Exercise task 1: In the listing, swap "Viewport" for "Window" in the stretch from the line containing "Viewport: 1024px width, 672px height." through the line containing "Looking at the screenshot, I should click(104, 160).", changing nothing else. Give back only those lines.

Excerpt provided:
-- Begin --
The primary motivation of the project is to highlight the “risk” associated with Stocks by applying various statistical methods to measure risk factors such as “Market Sentiment” (“Beta”, “Standard Deviation”) and “Social Sentiment” (“Twitter feeds”). The fundamental reason to choose a topic in finance is partly current experience working in the industry and partly to understand the significance of “risk” being an end investor. Many of us manage different types of brokerage accounts (stock trading, 401k and IRA accounts) without clearly understanding the differing risk associated with the performance of these accounts. The risk appetite itself differs widely with different classes of investors depending on their personal situation and other factors. Hence it is prudent for such investors to understand the risk factors associated with their individual stocks or funds. Further, the recent advances in the social media has provided a wealth of information in the form of Twitter feeds or Google trends that can further provide great insight on the sentiment of investors influenced by market and other events. This research is an attempt to highlight concepts around “risk” factors by performing a thorough statistical analysis backed by appropriate models.
Volatility is a statistical measure of the dispersion of returns for a given security or market-index. Commonly, the higher the volatility, the riskier the security. The volatility itself is affected by multiple factors such as “Beta”, “Standard Deviation”, “Earnings”, “Balance Sheet”, “Analyst Recommendations” and “Social Sentiment”. We will start with the concept of Beta as a measure of volatility of a stock relative to the benchmark (like S&P 500) and analyze how it affects the returns of a stock relative to the benchmark. In particular, we will run a simple case study by choosing three stocks with widely differing returns relative to the benchmark (S&P 500) to emphasize the effect of beta on such classes of stocks. We will then generalize this a bit more, by comparing Beta (risk) for a universe of stocks against their respective returns for a chosen period and more important, we want to understand if a portfolio of low-volatility stocks earn returns different from a portfolio of high-volatility stocks. This is one of the fundamental questions that this research ponders upon by providing a statistical insight into the results. We will then repeat the analysis using Standard Deviation as the volatility measurement. The way we present this part of the material is by running a multiple regression model on stock’s return using beta and standard deviation as predictors. While the main focus of this research paper is on stock’s beta and standard deviation, we will also introduce other significant measures of volatility such as Twitter/Stocktwits feeds that is gaining momentum since the advent of Social Media Revolution. This is primarily done to make the investigation complete. .
-- End --
Exercise task 2: Name every factor that the text on stock risk says affects volatility.

Input data:
-- Begin --
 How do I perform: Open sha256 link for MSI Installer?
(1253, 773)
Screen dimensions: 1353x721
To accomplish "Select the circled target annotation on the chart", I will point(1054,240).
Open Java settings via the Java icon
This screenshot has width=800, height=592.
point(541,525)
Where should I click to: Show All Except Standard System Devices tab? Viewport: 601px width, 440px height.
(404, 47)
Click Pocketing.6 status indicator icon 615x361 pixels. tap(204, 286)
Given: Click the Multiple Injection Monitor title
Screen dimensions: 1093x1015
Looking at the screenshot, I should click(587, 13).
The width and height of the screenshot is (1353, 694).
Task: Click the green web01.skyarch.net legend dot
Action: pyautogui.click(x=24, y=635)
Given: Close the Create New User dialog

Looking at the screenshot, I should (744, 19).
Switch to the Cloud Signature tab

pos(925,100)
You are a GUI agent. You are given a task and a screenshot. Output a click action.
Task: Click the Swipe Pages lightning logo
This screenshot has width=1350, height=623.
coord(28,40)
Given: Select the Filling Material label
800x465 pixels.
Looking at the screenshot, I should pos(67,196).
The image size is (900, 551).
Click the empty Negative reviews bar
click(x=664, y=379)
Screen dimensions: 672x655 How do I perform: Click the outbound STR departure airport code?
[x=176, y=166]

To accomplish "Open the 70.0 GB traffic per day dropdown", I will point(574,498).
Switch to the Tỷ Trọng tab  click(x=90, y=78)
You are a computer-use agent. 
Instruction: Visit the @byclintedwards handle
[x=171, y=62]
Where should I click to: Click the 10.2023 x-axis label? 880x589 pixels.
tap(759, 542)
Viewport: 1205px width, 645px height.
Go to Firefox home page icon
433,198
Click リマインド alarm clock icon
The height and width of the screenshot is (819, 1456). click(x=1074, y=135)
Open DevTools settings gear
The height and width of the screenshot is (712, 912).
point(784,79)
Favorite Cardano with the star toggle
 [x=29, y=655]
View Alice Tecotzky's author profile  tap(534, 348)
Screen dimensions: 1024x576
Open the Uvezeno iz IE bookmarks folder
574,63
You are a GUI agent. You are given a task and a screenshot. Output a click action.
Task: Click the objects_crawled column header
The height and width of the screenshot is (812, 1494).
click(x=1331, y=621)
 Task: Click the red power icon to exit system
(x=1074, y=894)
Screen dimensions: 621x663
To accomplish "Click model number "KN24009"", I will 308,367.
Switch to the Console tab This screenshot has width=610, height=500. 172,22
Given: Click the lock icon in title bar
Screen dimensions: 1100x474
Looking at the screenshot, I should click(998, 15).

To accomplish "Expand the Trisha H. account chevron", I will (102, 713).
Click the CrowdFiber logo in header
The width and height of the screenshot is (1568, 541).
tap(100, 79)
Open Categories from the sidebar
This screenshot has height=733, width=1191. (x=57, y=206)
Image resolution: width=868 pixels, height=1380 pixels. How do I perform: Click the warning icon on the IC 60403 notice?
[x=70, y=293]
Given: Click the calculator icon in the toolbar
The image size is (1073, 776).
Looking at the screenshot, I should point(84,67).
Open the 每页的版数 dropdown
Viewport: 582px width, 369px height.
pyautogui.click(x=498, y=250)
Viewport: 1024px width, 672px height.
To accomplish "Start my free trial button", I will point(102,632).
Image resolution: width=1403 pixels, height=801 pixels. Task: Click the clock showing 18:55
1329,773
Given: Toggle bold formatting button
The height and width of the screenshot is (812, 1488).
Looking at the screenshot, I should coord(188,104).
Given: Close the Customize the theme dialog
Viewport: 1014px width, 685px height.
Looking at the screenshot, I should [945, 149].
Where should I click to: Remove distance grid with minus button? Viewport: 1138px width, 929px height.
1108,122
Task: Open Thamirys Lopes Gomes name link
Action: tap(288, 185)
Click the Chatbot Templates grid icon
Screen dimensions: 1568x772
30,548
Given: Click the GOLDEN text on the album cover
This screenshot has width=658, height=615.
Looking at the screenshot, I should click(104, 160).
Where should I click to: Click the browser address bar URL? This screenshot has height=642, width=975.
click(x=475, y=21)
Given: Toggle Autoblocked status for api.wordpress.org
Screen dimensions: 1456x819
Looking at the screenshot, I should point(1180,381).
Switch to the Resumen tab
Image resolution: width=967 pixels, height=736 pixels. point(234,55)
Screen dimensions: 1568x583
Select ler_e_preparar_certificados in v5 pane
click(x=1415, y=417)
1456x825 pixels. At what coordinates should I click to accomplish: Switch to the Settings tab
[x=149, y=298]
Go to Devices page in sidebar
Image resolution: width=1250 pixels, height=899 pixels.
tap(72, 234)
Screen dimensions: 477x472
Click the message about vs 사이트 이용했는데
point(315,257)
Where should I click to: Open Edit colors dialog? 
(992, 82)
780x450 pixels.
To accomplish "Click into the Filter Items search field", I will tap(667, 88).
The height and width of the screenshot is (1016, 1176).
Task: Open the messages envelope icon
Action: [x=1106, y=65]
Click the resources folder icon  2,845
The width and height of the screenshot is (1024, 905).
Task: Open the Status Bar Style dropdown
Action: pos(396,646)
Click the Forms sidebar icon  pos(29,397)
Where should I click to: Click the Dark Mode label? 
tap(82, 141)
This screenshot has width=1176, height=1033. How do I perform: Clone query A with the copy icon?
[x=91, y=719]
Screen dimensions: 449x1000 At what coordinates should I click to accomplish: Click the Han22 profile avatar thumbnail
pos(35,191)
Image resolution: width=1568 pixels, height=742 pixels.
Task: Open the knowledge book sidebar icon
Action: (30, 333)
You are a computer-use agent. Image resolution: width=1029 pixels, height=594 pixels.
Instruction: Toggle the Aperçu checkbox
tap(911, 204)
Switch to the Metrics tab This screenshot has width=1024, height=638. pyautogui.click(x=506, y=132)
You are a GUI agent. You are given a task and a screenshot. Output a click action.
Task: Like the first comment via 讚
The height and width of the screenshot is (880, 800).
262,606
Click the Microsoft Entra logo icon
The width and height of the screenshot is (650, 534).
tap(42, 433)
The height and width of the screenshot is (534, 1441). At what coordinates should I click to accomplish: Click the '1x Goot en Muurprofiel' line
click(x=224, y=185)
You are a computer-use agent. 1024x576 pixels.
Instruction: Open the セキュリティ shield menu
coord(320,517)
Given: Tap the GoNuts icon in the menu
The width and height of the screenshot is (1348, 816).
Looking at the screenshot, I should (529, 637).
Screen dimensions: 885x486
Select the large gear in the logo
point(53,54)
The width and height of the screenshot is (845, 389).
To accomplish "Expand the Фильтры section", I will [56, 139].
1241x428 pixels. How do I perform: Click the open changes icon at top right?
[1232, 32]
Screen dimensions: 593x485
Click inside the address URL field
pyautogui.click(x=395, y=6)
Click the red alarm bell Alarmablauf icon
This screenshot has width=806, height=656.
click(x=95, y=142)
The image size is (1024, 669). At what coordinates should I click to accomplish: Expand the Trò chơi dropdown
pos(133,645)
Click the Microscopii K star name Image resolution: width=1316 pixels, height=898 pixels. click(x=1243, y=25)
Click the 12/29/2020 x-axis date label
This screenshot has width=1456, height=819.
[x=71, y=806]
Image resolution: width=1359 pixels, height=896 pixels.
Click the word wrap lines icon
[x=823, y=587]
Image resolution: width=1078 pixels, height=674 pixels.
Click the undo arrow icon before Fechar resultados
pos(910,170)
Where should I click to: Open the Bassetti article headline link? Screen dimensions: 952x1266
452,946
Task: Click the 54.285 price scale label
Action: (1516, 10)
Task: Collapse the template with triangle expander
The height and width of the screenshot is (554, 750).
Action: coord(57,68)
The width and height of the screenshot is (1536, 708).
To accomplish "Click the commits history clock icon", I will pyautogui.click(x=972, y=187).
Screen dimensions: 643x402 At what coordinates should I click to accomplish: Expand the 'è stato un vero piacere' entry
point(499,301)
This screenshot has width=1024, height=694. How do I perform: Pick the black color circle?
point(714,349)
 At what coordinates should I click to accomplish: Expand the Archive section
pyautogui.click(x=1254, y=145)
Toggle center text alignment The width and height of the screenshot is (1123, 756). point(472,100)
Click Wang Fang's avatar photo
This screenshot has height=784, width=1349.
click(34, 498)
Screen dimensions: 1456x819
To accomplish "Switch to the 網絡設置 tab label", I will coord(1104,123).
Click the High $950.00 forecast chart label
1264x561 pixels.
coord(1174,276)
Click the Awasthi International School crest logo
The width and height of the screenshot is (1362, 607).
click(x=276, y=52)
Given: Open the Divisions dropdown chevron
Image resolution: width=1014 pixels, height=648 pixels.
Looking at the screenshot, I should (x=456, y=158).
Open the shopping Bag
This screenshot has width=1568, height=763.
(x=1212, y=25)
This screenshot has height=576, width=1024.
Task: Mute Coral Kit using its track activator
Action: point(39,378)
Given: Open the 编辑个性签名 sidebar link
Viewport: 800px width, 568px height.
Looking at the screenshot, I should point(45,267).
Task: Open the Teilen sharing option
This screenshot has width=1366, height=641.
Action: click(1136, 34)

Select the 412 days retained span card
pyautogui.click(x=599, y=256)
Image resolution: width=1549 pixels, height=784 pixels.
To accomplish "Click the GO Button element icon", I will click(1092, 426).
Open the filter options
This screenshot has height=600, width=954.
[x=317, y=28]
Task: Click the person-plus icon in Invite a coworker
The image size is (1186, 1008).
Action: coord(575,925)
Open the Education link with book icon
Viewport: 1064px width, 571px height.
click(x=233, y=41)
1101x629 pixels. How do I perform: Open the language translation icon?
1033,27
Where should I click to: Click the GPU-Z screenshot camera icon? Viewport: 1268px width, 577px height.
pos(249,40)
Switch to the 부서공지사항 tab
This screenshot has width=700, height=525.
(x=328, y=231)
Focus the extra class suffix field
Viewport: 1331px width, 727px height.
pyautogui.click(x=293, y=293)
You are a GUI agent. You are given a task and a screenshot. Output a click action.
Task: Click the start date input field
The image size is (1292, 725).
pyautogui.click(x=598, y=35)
-- End --
Right answer 1:
Window: 1024px width, 672px height.
To accomplish "Start my free trial button", I will point(102,632).
Image resolution: width=1403 pixels, height=801 pixels. Task: Click the clock showing 18:55
1329,773
Given: Toggle bold formatting button
The height and width of the screenshot is (812, 1488).
Looking at the screenshot, I should coord(188,104).
Given: Close the Customize the theme dialog
Window: 1014px width, 685px height.
Looking at the screenshot, I should [945, 149].
Where should I click to: Remove distance grid with minus button? Window: 1138px width, 929px height.
1108,122
Task: Open Thamirys Lopes Gomes name link
Action: tap(288, 185)
Click the Chatbot Templates grid icon
Screen dimensions: 1568x772
30,548
Given: Click the GOLDEN text on the album cover
This screenshot has width=658, height=615.
Looking at the screenshot, I should click(104, 160).

Right answer 2:
- Beta
- Standard Deviation
- Earnings
- Balance Sheet
- Analyst Recommendations
- Social Sentiment